Every system does exactly three things:
- Take data in , Users send requests (post a tweet, upload a photo, request a ride)
- Store data , Save it somewhere (database, cache, file storage)
- Give data back , Users ask for data (show my feed, display the photo, find me a driver)
That's it.
The difference between designing a simple app and designing Twitter isn't the pattern, it's how much data, how fast, and what happens when things break.
This 8-step framework works for ANY system design question. Whether you're asked to design a URL shortener or Netflix, these steps apply. Master this framework, and you can design anything.
Why This Framework Works
System design interviews are terrifying because they feel unpredictable. "Design Uber" has a million possible directions. Where do you start?
The secret is that every interview follows the same structure:
- Understand what you're building
- Make key decisions about architecture
- Design the system
- Handle scale and reliability
This framework breaks those into 8 concrete steps with specific time allocations:
| Step | What You Do | Time |
|---|---|---|
| 1 | Clarify Requirements | 5 min |
| 2 | Design the API | 3 min |
| 3 | Quick Math (Estimation) | 3 min |
| 4 | Decide: Real-time vs Pre-compute | 3 min |
| 5 | Choose Database | 3 min |
| 6 | Draw Basic Architecture | 10 min |
| 7 | Handle Scale | 10 min |
| 8 | Add Reliability | 5 min |
| - | Wrap up and Questions | 3 min |
Let's break down each step.
Step 1: Clarify Requirements (5 minutes)
The number one reason people fail system design interviews: they solve the wrong problem.

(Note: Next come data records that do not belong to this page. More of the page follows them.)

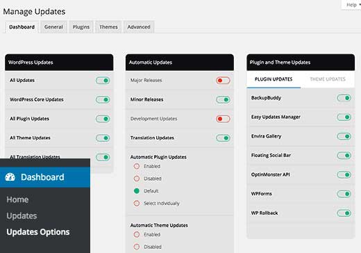Image resolution: width=361 pixels, height=253 pixels.
Task: Enable the Major Releases toggle
Action: (223, 81)
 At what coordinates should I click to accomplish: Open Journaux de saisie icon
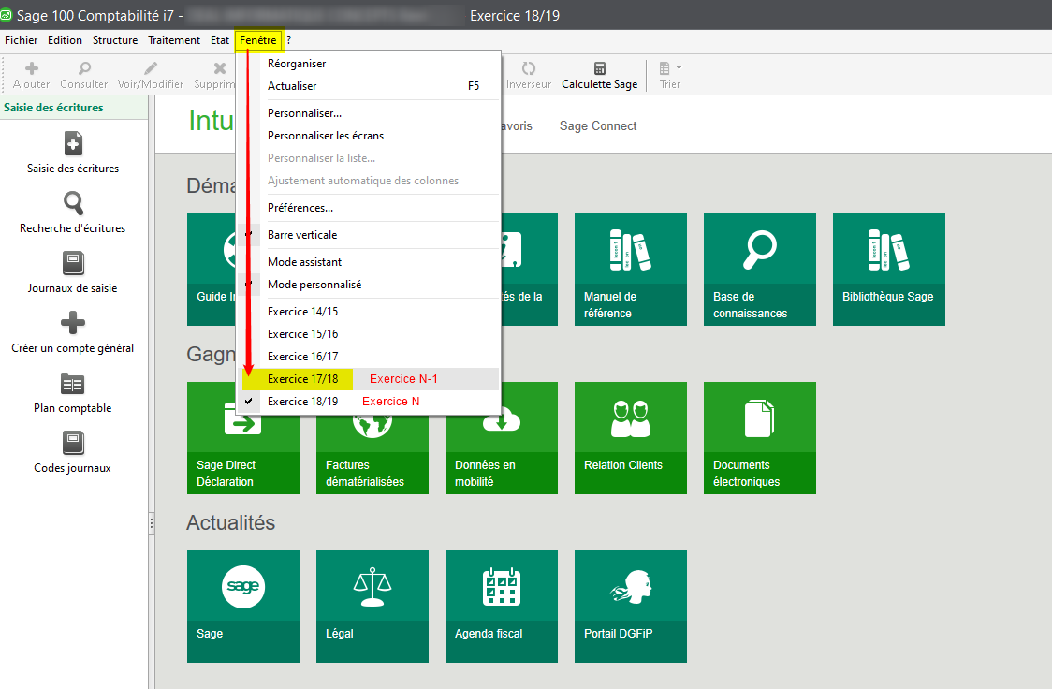pyautogui.click(x=73, y=263)
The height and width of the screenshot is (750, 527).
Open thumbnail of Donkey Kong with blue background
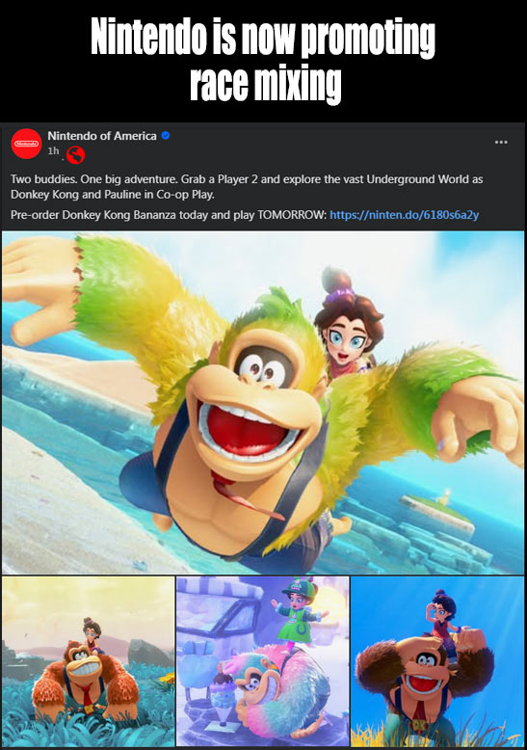pos(437,661)
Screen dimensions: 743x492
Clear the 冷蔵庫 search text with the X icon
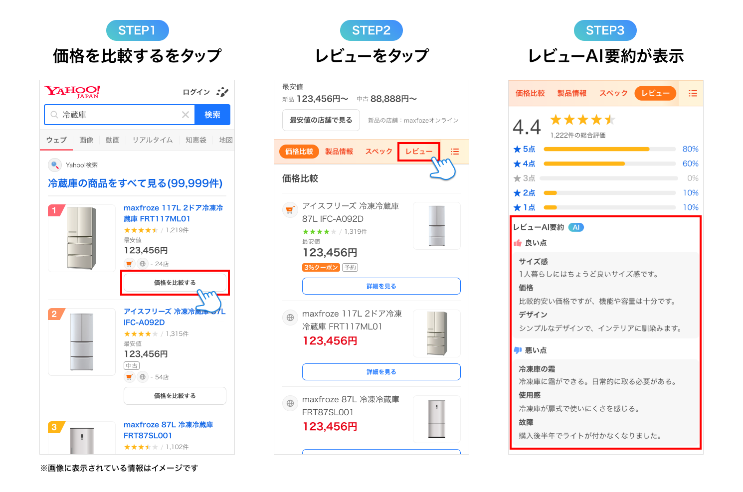coord(186,115)
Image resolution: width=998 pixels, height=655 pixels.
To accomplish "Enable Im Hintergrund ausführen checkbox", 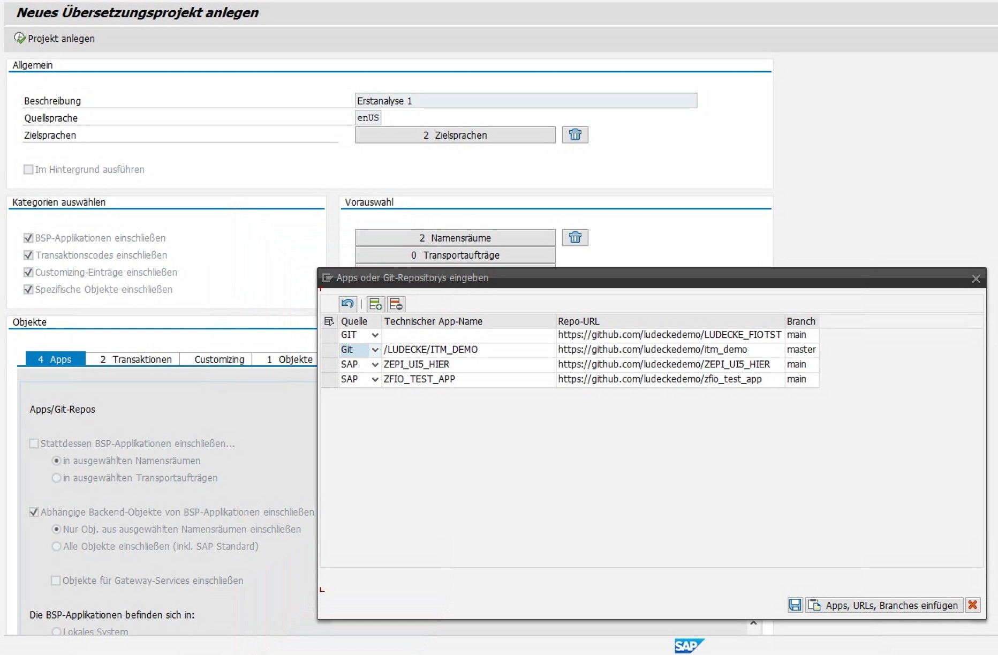I will (x=28, y=170).
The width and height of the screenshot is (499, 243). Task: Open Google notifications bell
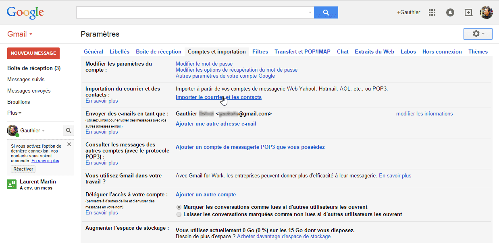pos(450,12)
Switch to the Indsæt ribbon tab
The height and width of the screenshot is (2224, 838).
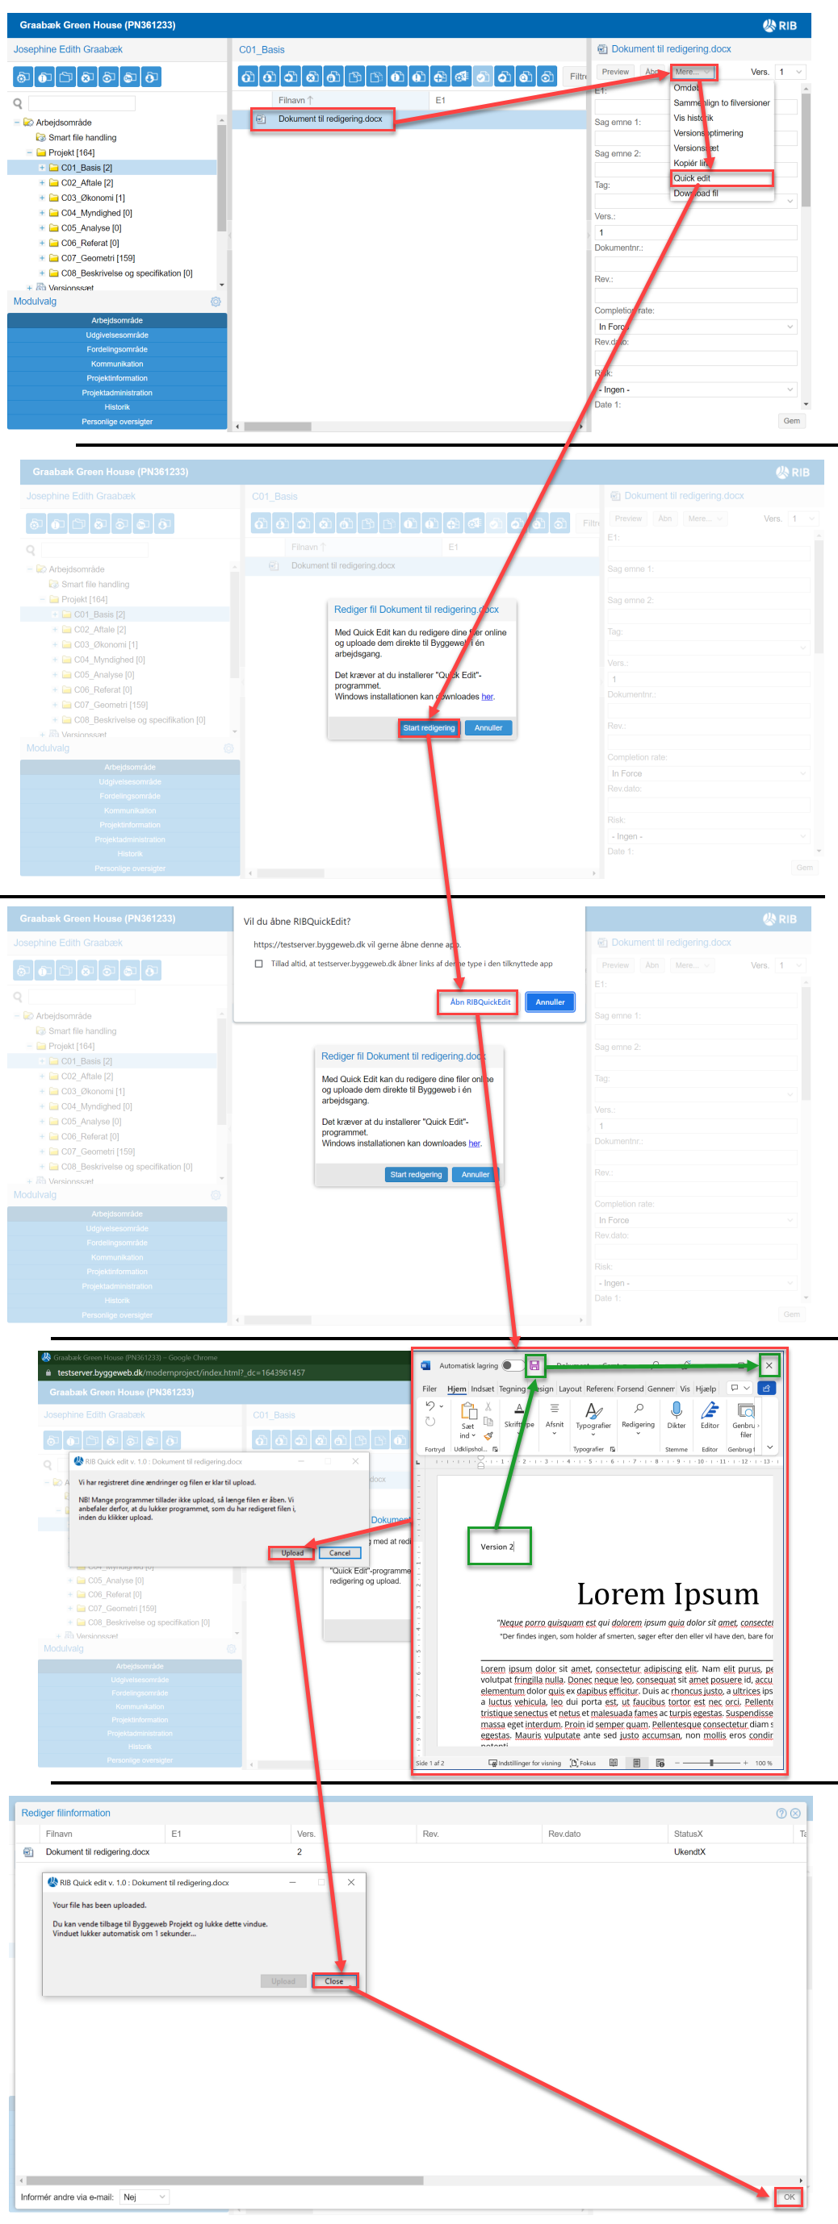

The interviewer says "Design Twitter" and the candidate starts building everything, tweets, retweets, likes, DMs, notifications, trending topics, ads, analytics...
Stop. You have 45 minutes. You cannot build everything.
Think MVP at Scale
Ask yourself: If I had to launch this product tomorrow with millions of users, what are the 2-3 features I MUST have?
For Twitter MVP:
- Post a tweet
- See tweets from people you follow
- Follow/unfollow users
That's it. No likes, no retweets, no DMs. Those come in v2.
The Four Types of Questions to Ask
Question Type 1: Core Features
"What are the 2-3 things this system MUST do? What can we skip for now?"
Example: For Uber , request ride, match driver, track ride. Skip: scheduled rides, ride sharing, tipping.
Question Type 2: Users
"Is this for consumers (B2C) or businesses (B2B)? How many users? Global or regional?"
Example: For Slack , B2B, teams of 10-10,000 people, mostly in one timezone per team.
Question Type 3: Scale
"Startup scale (thousands of users) or big tech scale (hundreds of millions)?"
This changes everything. A startup chat app vs WhatsApp need completely different designs.
Question Type 4: Special Requirements
"Does it need to be real-time? Super reliable? Work offline? Handle spikes?"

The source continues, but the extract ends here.